WASHINGTON — The U.S. Defense Advanced Research Projects Agency hopes to start as many as five new space development programs next year in areas including space threat awareness and satellite propulsion technology.
The agency’s total budget request for space-related activities is about $126 million for fiscal year 2016. Despite the new starts, that is about $53 million less than the agency received from lawmakers in 2015 and about $43 million less than the agency expected to spend on space programs a year ago.
The decrease reflects the drawdown of two long-running programs, one to develop a low-cost, airborne satellite launching system and another that aims to improve space surveillance, budget documents said.
DARPA’s mission, generally speaking, is to pursue high-risk, high-payoff technology development projects for the Pentagon. These projects are taken on with the understanding that many, if not most, will fail. Defense Department officials often talk about “DARPA-hard” programs to describe their degree of difficulty.
DARPA’s budget books break out funding on a program-by-program basis for the upcoming fiscal year only; outyear projections are provided only at the Defense Department level. But of the 10 space-related programs earmarked for funding in 2016, five were mentioned by name in the 2015 budget.
Those programs, which account for $34 million worth of spending in 2016, are:
- Radarnet, an effort to design a deployable lightweight, low-power and wideband-capable communications antenna for cubesats.
- Hallmark, which is aimed at increasing awareness of the space threat through a battle management command-and-control capability. This program would eventually be transitioned to the Air Force.
- Advanced Space Propulsion Technologies, which would explore new propellants, engine designs and technologies that could improve on-orbit propulsion.
- Optical Aperture Self-assembly in Space, or OASIS, which calls for constructing large optical apertures from smaller, modular components that have self-organized in orbit.
- Robotic Servicing of Geostationary Satellites, which builds on nearly a decade’s worth of agency work to establish a robotics operation in geosynchronous orbit to perform servicing tasks.
Next year also looks to be pivotal for two of DARPA’s costliest current programs, the Airborne Launch Assist Space Access, or ALASA, and Phoenix, the latter of which is ultimately aimed at servicing satellites already on orbit.

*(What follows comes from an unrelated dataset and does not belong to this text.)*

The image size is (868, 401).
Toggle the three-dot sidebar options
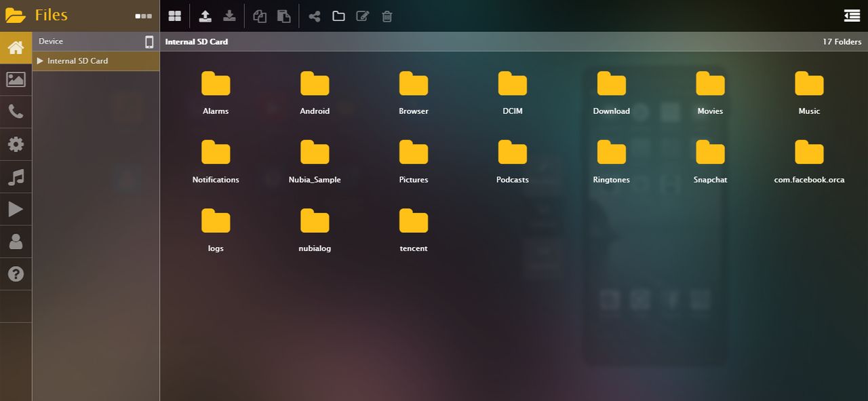[x=143, y=16]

DARPA is seeking $29 million next year for the ALASA program, which is intended to field a system to launch satellites weighing as many as 45 kilograms for $1 million each. Although that request is down from the $60 million sought in 2015, DARPA has scheduled as many as a dozen flights next year of the ALASA system.
That plan, according to budget documents, includes three initial launches of engineering payloads that would test the ALASA telemetry and flight termination systems. DARPA hopes to conduct nine additional missions to demonstrate the advantages of the launch capability, the documents show.

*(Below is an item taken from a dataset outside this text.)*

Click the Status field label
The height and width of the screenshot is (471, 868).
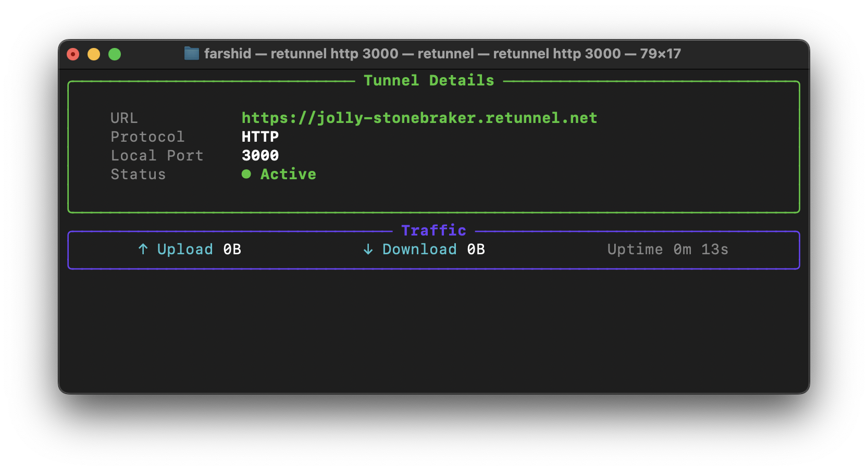pos(138,174)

Boeing Defense, Space and Security of St. Louis is the ALASA program’s prime contractor, and DARPA hopes the technology will transition to the Air Force following development.

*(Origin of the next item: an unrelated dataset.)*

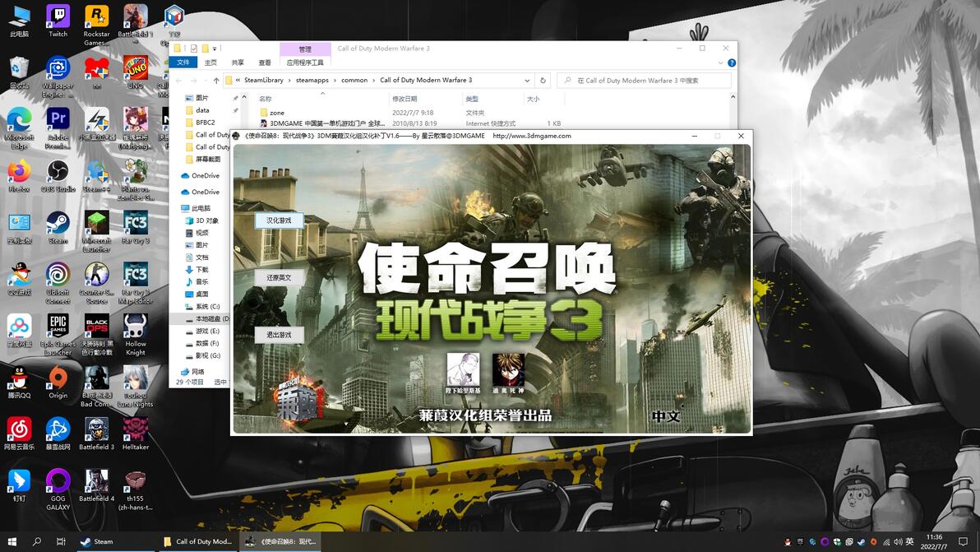This screenshot has height=552, width=980.
Task: Select the Battlefield 3 desktop shortcut
Action: (x=97, y=434)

The agency also hopes for two demonstrations next year of its Phoenix program. The first is the launch of what it calls a satlet to low Earth orbit. DARPA describes satlets as small modules that perform critical satellite functions such as power, pointing and communications for crippled satellites.
The other planned demonstration under the Phoenix program umbrella is what DARPA calls its Payload Orbital Delivery system, or POD, a standardized spacecraft deployment system that would enable military payloads to hitch rides on commercial communication satellites and hop off in or near geostationary orbit. DARPA asked for $19 million for the program, down from $55 million a year ago.